毎月の固定費は、長く住めば住むほど家計に大きく影響します。
物件価格だけでなく、こうした維持費の内容もしっかり理解したうえで、安心して暮らせる素敵なマンションを見つけてくださいね。
マンション 管理費 修繕積立金についてよくある質問

マンションの管理費や修繕積立金に関して、初めて購入される方からよくいただく質問をまとめました。
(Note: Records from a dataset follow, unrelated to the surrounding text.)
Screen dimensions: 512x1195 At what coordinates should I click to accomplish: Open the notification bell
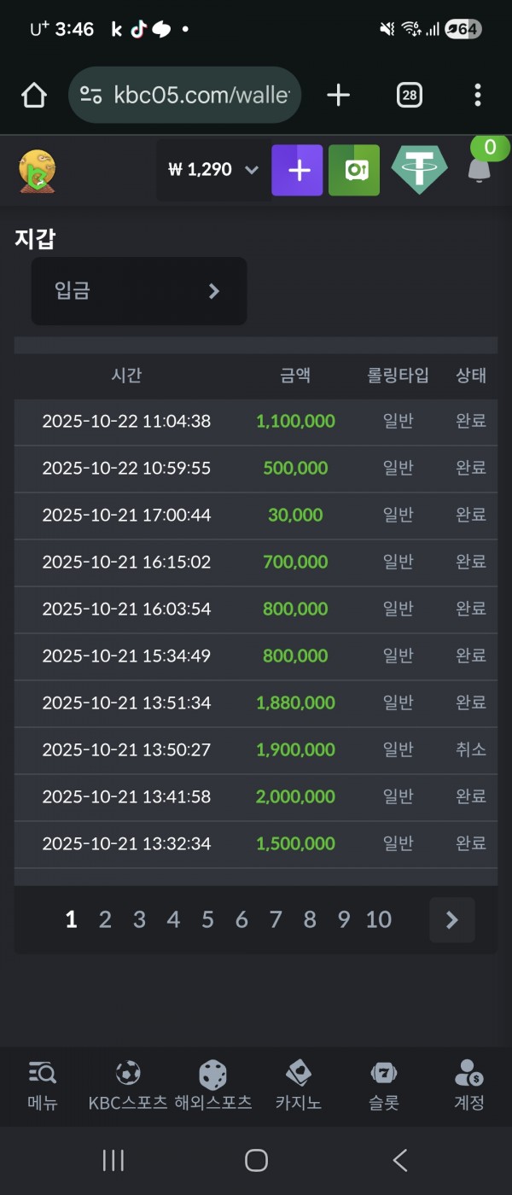point(480,168)
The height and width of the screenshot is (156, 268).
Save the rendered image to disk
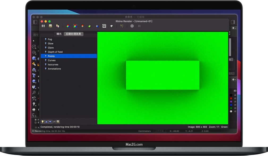click(50, 26)
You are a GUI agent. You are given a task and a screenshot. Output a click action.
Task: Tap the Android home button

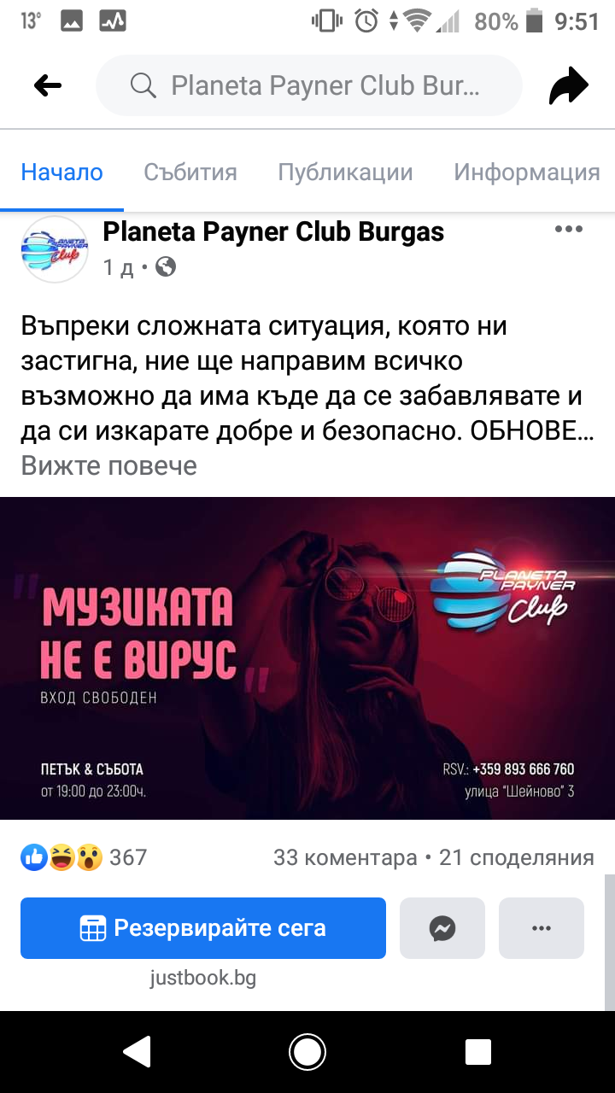[x=308, y=1052]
疑問を解消して、スッキリした気持ちで物件探しを進めましょう。
管理費と修繕積立金は住宅ローン控除の対象になりますか?
A. 残念ながら、対象にはなりません。住宅ローン控除(住宅借入金等特別控除)の対象となるのは、物件の購入価格に対する借入金のみです。管理費等は維持費とみなされるため、控除の計算には含まれません。
管理費や修繕積立金の値上げを拒否することはできますか?
A. 基本的には難しいです。値上げは管理組合の総会で、区分所有者の過半数などの決議を経て決定されます。決定された場合、個人の意思で支払いを拒否することはできません。
修繕積立金を一括で支払って、月々の負担をなくすことはできますか?
A. 一般的にはできません。修繕積立金は毎月徴収することで計画的に資金を確保する仕組みだからです。ただし、新築入居時に「修繕積立基金」としてまとまった額を支払うケースはあります。
管理費を安くする方法はありますか?
A. 個人の交渉で安くすることはできません。ただし、管理組合全体で管理会社を見直したり、不要な共用サービスを廃止したりすることで、マンション全体の管理費を下げることは可能です。
もし管理費や修繕積立金を支払わないとどうなりますか?
A. 支払いは義務ですので、滞納すると管理組合から督促が行われます。それでも支払わない場合、遅延損害金が発生したり、最悪の場合は給料の差し押さえや、お部屋が競売にかけられたりすることもあります。